Clinical meaning
Precocious puberty is defined as the onset of secondary sexual characteristics before age 8 in females or age 9 in males. It is classified as central (GnRH-dependent, gonadotropin-mediated) or peripheral (GnRH-independent, autonomous sex steroid production).
Central precocious puberty (CPP) results from premature activation of the hypothalamic GnRH pulse generator. The most common cause in girls is idiopathic, while in boys CNS pathology is more frequently identified. Hypothalamic hamartomas are the most common identifiable CNS lesion - these ectopic masses contain GnRH-secreting neurons that function autonomously.
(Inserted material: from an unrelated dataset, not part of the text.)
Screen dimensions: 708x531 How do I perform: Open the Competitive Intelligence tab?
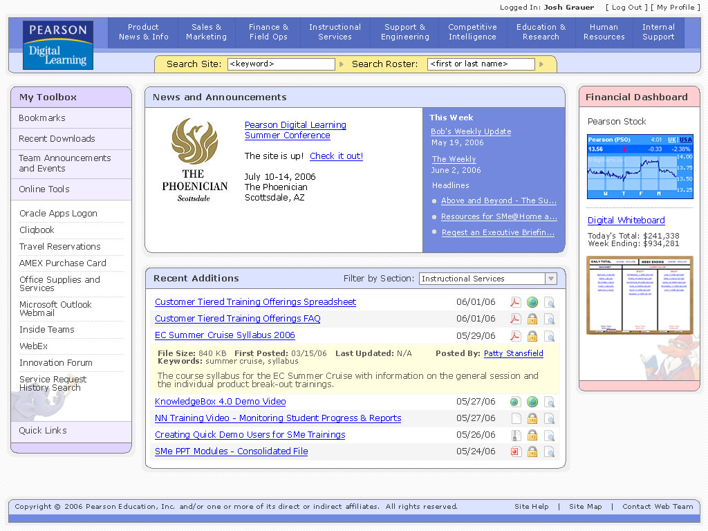(x=472, y=32)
Other causes include CNS tumors (gliomas, astrocytomas), hydrocephalus, post-CNS infection, and neurofibromatosis type 1. At the molecular level, gain-of-function mutations in KISS1 or KISS1R (GPR54) and loss-of-function mutations in MKRN3 (makorin ring finger protein 3, an inhibitor of GnRH secretion) have been identified in familial CPP.
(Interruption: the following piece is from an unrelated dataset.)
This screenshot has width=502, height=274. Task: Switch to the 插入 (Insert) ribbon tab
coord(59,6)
Peripheral precocious puberty (PPP) involves sex steroid production independent of GnRH and gonadotropins. McCune-Albright syndrome results from postzygotic activating mutations in GNAS1, causing constitutive activation of the Gsα subunit and autonomous cAMP production in affected tissues - leading to autonomous ovarian follicle activation, café-au-lait macules, and polyostotic fibrous dysplasia. Other causes include congenital adrenal hyperplasia (21-hydroxylase deficiency causing excess adrenal androgens), sex-steroid-secreting tumors (granulosa cell, Leydig cell, adrenal), familial male-limited precocious puberty (testotoxicosis from activating LH receptor mutations), and exogenous sex steroid exposure.